Guinée: tantôt salée et redoutée, parfois douce mais capricieuse, quand l’eau dicte sa loi aux riziculteurs

Nous sommes dans un domaine agricole de plusieurs hectares, non loin de la capitale Conakry. Ici, tout le monde se prépare à la saison des pluies. Les terres ont été défrichées en prévision de l’installation de la culture du riz. A la plantation, le problème de l’eau se pose doublement aux riziculteurs: l’eau salée de l’océan et celle l’irrigation.

«En saison sèche, lorsque le riz a été récolté, l’intrusion d’eau salée dans les périmètres rizicoles apporte des éléments nutritifs, empêche le développement de mauvaises herbes et diminue l’acidification des sols qui aurait eu lieu sans intrusion salée». L’eau de mer jour alors un rôle bénéfique pour la riziculture comme le rappelle les auteurs de cette étude intitulée «En Guinée, les vertus du riz de boue qui pousse dans les mangroves», parue en janvier 2024.

Mais la situation change du tout au tout au moment de la plantation, cette eau océane peut se révéler désastreuse, poursuivent les auteurs de cet article: «En saison des pluies, le dessalement de la rizière se fait par submersion d’eau douce ; puis le riz est planté et protégé de l’océan Atlantique par des digues construites souvent manuellement à cet effet».

Il faut connaître et adapter certaines techniques pour que la période très attendue ne se transforme pas en désastre, confie Mamadou Sadio Bah. «Pour mettre les digues, il faut s’y prendre dès le mois d’octobre, car l’eau salée revient.

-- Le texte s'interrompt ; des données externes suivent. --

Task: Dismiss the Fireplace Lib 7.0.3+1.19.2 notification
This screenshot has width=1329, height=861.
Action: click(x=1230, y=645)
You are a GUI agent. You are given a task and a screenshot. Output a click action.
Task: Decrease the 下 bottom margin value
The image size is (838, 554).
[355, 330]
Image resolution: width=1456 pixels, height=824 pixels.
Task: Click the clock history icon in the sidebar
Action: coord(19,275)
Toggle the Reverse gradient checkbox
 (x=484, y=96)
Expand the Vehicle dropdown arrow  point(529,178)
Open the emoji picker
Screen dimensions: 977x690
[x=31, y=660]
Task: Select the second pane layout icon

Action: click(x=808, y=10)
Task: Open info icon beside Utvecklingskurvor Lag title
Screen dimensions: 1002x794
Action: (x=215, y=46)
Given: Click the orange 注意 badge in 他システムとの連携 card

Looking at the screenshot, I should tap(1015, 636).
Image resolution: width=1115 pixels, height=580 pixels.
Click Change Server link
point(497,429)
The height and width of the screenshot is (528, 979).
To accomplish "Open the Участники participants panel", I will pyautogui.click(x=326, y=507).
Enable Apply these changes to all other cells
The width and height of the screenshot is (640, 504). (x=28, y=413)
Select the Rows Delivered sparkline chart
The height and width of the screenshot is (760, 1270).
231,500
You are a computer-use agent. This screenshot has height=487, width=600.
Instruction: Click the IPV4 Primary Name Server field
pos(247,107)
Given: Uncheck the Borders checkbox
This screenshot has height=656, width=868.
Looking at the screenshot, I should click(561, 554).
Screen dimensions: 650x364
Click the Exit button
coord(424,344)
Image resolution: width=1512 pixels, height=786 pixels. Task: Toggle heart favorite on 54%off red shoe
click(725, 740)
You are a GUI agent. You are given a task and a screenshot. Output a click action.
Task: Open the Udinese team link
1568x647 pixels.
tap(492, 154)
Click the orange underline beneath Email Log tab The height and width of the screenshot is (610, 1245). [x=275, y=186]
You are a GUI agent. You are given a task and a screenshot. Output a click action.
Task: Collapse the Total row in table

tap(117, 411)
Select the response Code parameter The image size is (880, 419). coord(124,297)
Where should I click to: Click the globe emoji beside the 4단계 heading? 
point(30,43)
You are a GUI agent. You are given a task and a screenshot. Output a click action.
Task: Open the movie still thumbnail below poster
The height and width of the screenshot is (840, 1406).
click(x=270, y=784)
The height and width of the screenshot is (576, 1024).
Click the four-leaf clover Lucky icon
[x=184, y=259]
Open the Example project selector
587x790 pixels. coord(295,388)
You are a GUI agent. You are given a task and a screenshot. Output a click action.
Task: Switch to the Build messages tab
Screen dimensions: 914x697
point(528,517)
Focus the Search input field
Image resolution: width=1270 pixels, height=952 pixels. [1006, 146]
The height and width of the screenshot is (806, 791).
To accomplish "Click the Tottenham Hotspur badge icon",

Et si l’eau salée rentre dans ton champ de riz, c’est fini. Et puis chez nous, nous travaillons à la main. C’est très difficile», reconnaît-il.

Et si la construction des digues n’est pas faite correctement, il y aura de l’eau «mais pas celle souhaitée, celle de la mer. Et ce n’est pas un bon ingrédient pour la culture du riz», confie Mamadou Sadio Bah. «Vous voyez ces digues, elles sont très utiles. Actuellement il n’y a que de l’eau salée. Ces travaux permettent d’évacuer l’eau de mer afin de faire place à l’eau de pluie».

En contrebas, nous retrouvons Niémé Koivogui qui a mis au point une technique plus simple: trouver des domaines cultivables selon les saisons. «S’il n’y a pas de pluie, on se déplace plus en bas car même s’il n’y a pas de pluie, on peut trouver de l’eau pour les plantes. Mais si on voit que la pluie tombe, nous retournons en hauteur, sur la terre ferme, pour travailler».

Cette année, la saison pluvieuse est tardive et Conakry vit toujours sous une forte chaleur. Et les paysans exploitent une terre aride et sèche.